■ **Task goal**
Check every line below for the string "This". Copy the ones that have it.

(Saved data entries)

....

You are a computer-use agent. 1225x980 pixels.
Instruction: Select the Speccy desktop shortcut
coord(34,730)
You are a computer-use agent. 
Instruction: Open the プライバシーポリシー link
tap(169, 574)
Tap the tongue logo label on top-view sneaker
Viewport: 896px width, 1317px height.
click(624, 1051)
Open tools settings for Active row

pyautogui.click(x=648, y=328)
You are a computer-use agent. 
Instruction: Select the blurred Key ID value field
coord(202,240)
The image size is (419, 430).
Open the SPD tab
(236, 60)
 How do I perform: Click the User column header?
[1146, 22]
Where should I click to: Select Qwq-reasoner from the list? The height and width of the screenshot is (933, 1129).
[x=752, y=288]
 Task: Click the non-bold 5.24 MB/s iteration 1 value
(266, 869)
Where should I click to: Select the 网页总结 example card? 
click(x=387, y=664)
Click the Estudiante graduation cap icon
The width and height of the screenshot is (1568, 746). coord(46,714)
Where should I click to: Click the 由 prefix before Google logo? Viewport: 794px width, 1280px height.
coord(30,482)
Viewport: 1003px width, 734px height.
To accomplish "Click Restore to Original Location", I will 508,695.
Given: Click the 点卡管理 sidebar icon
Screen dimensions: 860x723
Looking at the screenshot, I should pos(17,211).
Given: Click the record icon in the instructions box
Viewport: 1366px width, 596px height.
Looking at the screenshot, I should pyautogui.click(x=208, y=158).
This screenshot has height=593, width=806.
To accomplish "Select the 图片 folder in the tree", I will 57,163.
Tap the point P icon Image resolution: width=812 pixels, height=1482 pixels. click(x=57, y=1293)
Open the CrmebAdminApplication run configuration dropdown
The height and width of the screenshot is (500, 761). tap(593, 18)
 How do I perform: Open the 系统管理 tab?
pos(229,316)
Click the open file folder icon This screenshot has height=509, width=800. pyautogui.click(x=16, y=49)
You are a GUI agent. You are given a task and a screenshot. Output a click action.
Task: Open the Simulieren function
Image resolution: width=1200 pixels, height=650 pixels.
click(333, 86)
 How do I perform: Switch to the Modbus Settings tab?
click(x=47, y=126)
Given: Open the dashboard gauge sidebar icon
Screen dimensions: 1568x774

....

■ **Solution**
This screenshot has height=593, width=806.
Click the open file folder icon This screenshot has height=509, width=800. pyautogui.click(x=16, y=49)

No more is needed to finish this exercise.